Because the prison was a school, this structure was left over from the school. It was used as an exercise tool, ropes for climbing were attached at the top. However, once it because a prison, the structure started being used for torture. The ropes held prisoners upside down during interrogation and torture until they became unconscious, at which point the prisoner's head would be lowered into the pots underneath them, which were filled with sewer water. The prisoner would wake up, and torturing would begin again. Prisoners were tortured until they confessed to their crimes - but because they weren't imprisoned for an actual crime, many of them didn't know how to answer, and the torture continued.




Building B had pictures of prisoners, This was probably a third of the pictures of prisoners in this room, and there close to eight rooms of pictures. Every single person in the same position, many looking straight through the camera. The chair that the victims were forced to sit in was at the prison, and the seat was about an 8in. x 8in. piece of metal, and a rod served as the back of the chair, with a curved metal piece as the headpiece. There were also pictures of the victims having their pictures taken, sitting in the chair. The torture clearly started immediately when the victims arrived.




Building C had the barbed wire left on the building. In the years that this was a prison, barbed wire covered all openings, ensuring that no one could jump from the windows, or if they did, they would surely suffer.


Building A had open rooms with beds, but Building C had cells. The lower levels had cells made of brick. We didn't think it could get much worse than this, but we hadn't gone upstairs yet.





The upper levels of the building had wooden cells, this time with doors. The brick cells didn't go up to the top of the room, nor were they covered, and the windows let light into the room. The wooden cells had doors, and the walls were much taller. Not all of the cells had a window in it, so some cells were very dark.






The fourth building had pictures, posters, testimonies and explanations of how people in charge of the prison are being punished for what they did.

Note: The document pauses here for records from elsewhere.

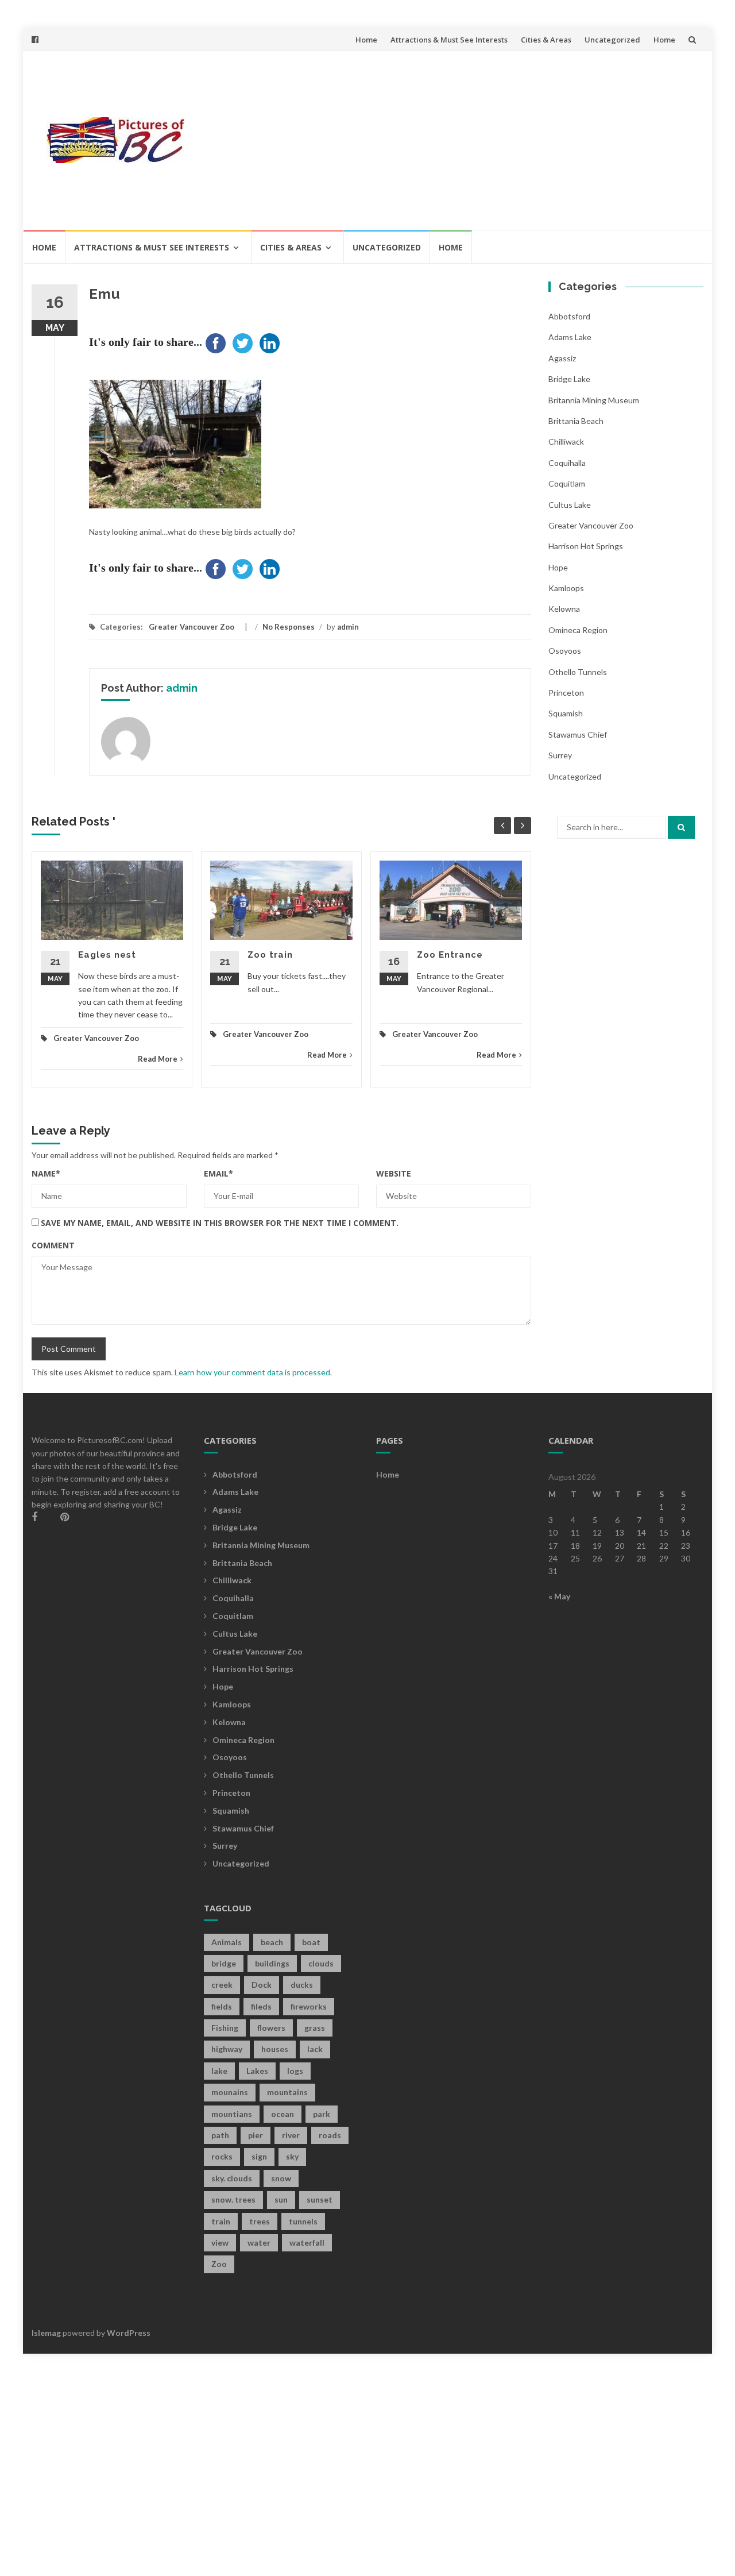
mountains (287, 2092)
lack (315, 2049)
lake (219, 2071)
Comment (53, 1245)
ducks (302, 1984)
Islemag (46, 2333)
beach (272, 1942)
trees (259, 2221)
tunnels (303, 2221)
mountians (231, 2114)
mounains (229, 2092)
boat (311, 1942)
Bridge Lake (569, 379)
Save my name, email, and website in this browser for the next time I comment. (220, 1222)
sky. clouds (231, 2178)
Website (393, 1173)
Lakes (257, 2071)
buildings (272, 1963)
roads (330, 2135)
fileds (261, 2006)
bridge (223, 1963)
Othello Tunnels (577, 672)
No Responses (288, 626)
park (321, 2114)
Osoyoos (564, 650)
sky (292, 2156)
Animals (226, 1942)
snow (281, 2178)
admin (348, 626)
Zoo (219, 2264)
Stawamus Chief (577, 734)
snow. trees (233, 2199)
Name (46, 1173)
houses (274, 2049)
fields (221, 2006)
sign (259, 2156)
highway (226, 2049)
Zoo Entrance (450, 955)
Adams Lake (569, 337)
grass (314, 2028)
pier (255, 2135)
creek (222, 1984)
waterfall (306, 2242)
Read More (157, 1058)
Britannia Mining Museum (593, 400)
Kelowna (564, 609)
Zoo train (270, 955)
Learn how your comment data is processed (252, 1372)
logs (295, 2071)
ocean (282, 2114)
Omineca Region (578, 630)
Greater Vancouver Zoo (191, 626)
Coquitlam (566, 483)
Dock (262, 1984)
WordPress (128, 2333)
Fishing (224, 2028)
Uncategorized (612, 39)
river (291, 2135)
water (258, 2242)
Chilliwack (566, 441)
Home (366, 39)
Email (218, 1173)
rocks (222, 2156)
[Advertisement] (451, 140)
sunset (319, 2199)
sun (281, 2199)
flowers (271, 2028)
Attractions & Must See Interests (449, 39)
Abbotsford (569, 316)
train (220, 2221)
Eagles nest (107, 955)
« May (559, 1596)
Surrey (560, 755)
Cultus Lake (569, 505)
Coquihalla (567, 463)
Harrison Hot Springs (585, 546)
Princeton (566, 692)
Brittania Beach (576, 421)
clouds (321, 1963)
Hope (558, 567)
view (220, 2242)
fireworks (309, 2006)
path (220, 2135)
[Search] (681, 827)
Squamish (565, 713)
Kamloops (566, 588)
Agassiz (562, 358)
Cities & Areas (546, 39)
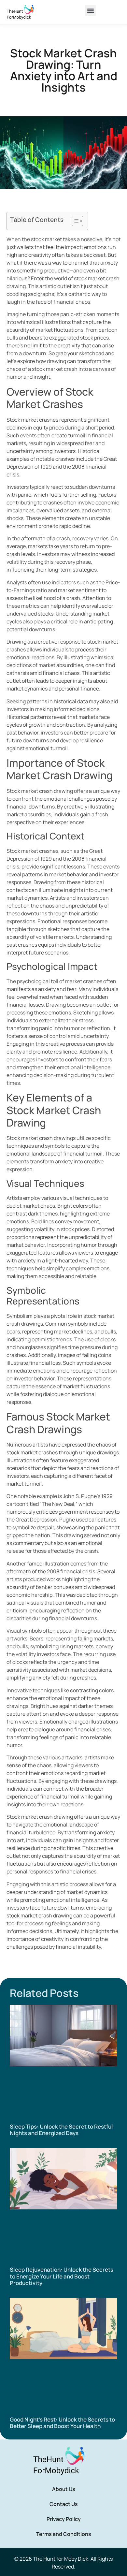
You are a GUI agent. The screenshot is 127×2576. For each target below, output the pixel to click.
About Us (63, 2489)
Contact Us (63, 2504)
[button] (90, 10)
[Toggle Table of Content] (74, 220)
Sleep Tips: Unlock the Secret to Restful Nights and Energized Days (61, 2130)
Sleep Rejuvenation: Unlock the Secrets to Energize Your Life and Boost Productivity (61, 2276)
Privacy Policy (64, 2519)
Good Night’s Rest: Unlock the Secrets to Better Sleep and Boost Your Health (62, 2423)
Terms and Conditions (63, 2534)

Dates regarding the trials were many times as late as 2011. International lawyers worked for many of those in charge at the prison, trying to defend them and what they did. There was question as to if having these trials last so long was a good idea, as it didn't allow survivors to forget what they went through, if the story still lives on in the news.

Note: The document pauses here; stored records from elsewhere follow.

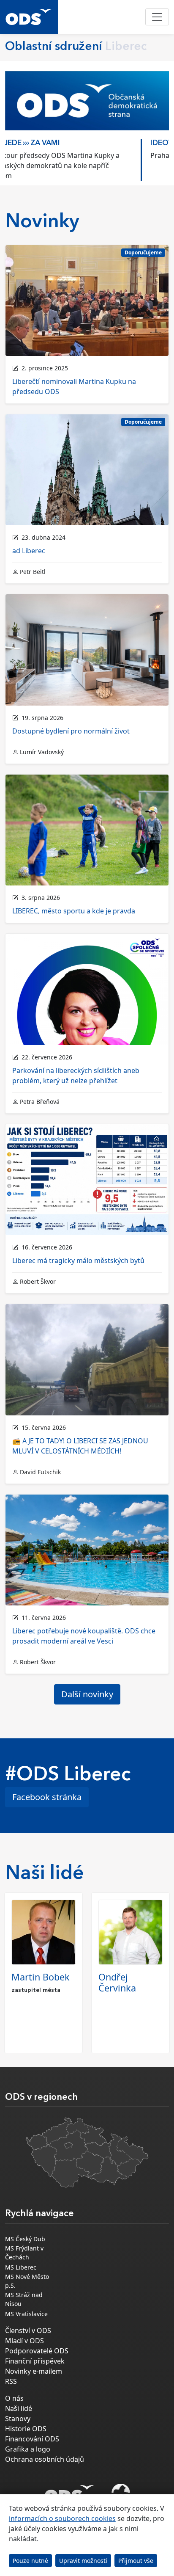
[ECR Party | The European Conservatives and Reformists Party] (120, 2494)
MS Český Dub (25, 2239)
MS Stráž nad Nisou (24, 2299)
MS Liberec (20, 2267)
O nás (14, 2398)
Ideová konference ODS (62, 143)
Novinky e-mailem (33, 2371)
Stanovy (17, 2418)
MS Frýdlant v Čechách (24, 2252)
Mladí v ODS (24, 2340)
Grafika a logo (27, 2449)
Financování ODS (32, 2439)
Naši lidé (18, 2408)
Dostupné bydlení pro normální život (71, 731)
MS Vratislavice (26, 2314)
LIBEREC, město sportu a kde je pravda (73, 911)
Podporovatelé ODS (36, 2350)
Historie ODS (25, 2428)
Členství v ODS (28, 2330)
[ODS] (69, 2491)
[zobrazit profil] (43, 1932)
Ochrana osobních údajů (44, 2459)
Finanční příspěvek (35, 2361)
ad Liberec (28, 550)
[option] (87, 157)
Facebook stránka (47, 1797)
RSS (11, 2381)
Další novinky (87, 1694)
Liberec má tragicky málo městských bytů (78, 1260)
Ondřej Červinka (117, 1982)
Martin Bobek (40, 1977)
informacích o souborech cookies (62, 2518)
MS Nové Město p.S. (27, 2281)
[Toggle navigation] (157, 16)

Walking through the four buildings took about an hour, and I think we were silent for 50 of those 60 minutes. We chose not to watch the video at the end of the tour, and walked out to find our tuktuk again. As we walked toward the exit, a man sat at a table, one of the seven survivors of the prison. He was selling his book, his story of his time in the prison. I found that fact incredibly sad for two reasons: he has to spend his days at the location of probably the worst time in his life, selling the story of it while certainly not being treated the way he should be by tourists and locals, and that the economic situation in Cambodia and his personal economic situation is such that he would make better money sitting outside the prison where he lost his wife and years of his life.

We left, and headed for the Killing Fields.